Russlands Angriffskrieg hat auch in Tschechien einiges in Bewegung gebracht: "Im Frühjahr 2022 hat die tschechische Regierung eine Ausschreibung für den Neubau von zwei zusätzlichen Reaktorblöcken gestartet", erklärt Global 2000: "Nachdem zunächst der russische und der chinesische Atomkonzern aus sicherheitspolitischen Gründen ausgeschlossen wurde, bleiben nur drei Anbieter weltweit, bei denen noch dazu fraglich ist, ob sie technisch und wirtschaftlich überhaupt in der Lage sind, einen Reaktor in der gewünschten Zeit und zum gewünschten Preis zu bauen."
Im Katastrophenfall würden weite Teile Österreichs verstrahlt werden. Global 2000 sagt deshalb: "Die bestehenden vier alten Reaktoren gehören stillgelegt, die Neubaupläne sind unvollständig, unschlüssig und unnötig." Mit ihrem Protestbrief verleiht Mikl-Leitner jetzt der anhaltenden Kritik zahlreicher Umweltschutzverbände und der Zivilgesellschaft weiteres Gewicht.
Die ÖVP-Politikerin hat klare Vorstellungen für den europäischen Energiesektor: "Wir müssen den Fokus noch stärker auf erneuerbare Energien legen.

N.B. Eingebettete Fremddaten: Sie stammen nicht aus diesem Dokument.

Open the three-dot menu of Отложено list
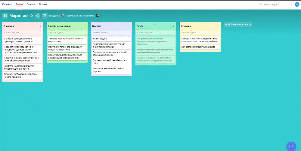 tap(218, 26)
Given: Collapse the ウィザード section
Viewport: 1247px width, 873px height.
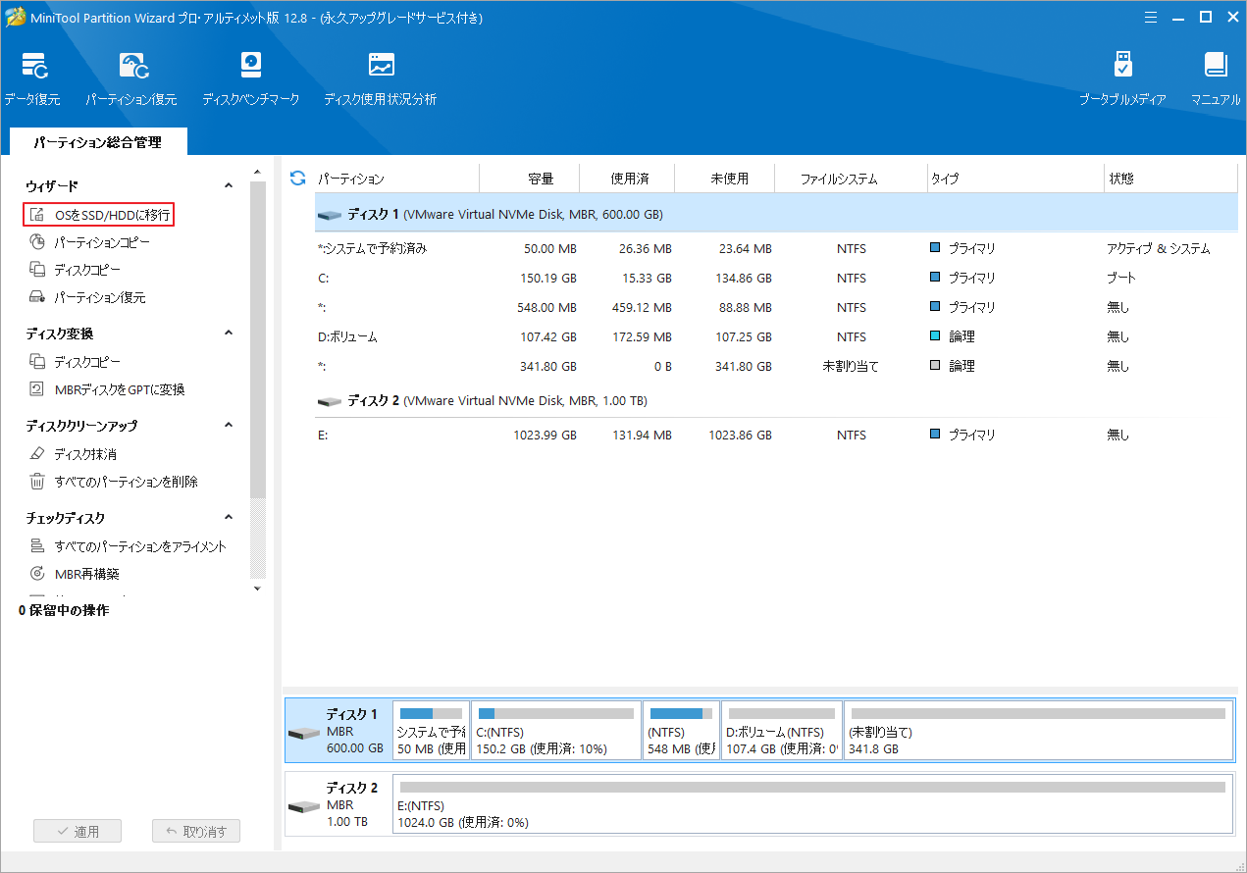Looking at the screenshot, I should click(x=228, y=184).
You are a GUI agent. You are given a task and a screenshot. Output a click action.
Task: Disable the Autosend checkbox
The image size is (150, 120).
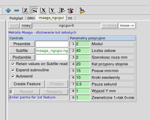click(13, 76)
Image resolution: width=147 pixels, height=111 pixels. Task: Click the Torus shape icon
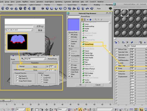click(7, 8)
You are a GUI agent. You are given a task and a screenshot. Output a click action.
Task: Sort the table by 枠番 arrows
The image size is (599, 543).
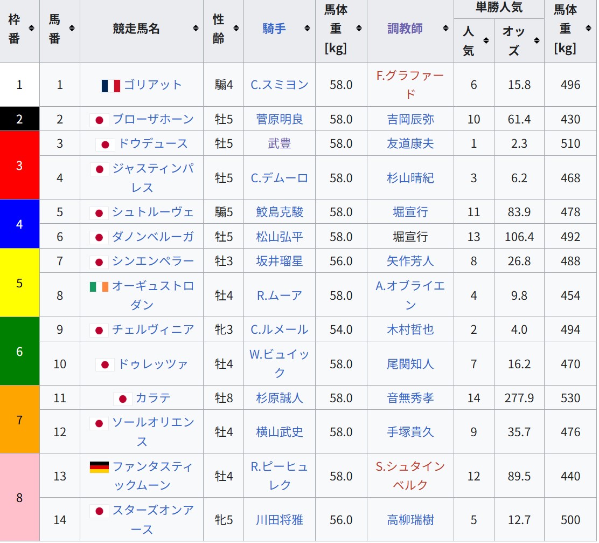coord(32,29)
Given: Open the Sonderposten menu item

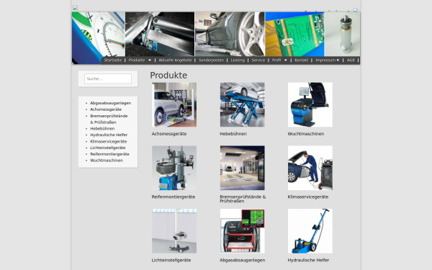Looking at the screenshot, I should (x=211, y=60).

Niederösterreich wird weiterhin auf allen politischen Ebenen entschieden gegen den Ausbau der Atomkraft in Grenznähe auftreten und sich für strengste Sicherheitsstandards einsetzen." Energie-Kommissar Jørgensen fordert sie auf, seine "Handlungsmöglichkeiten in diesem Sinne voll auszuschöpfen."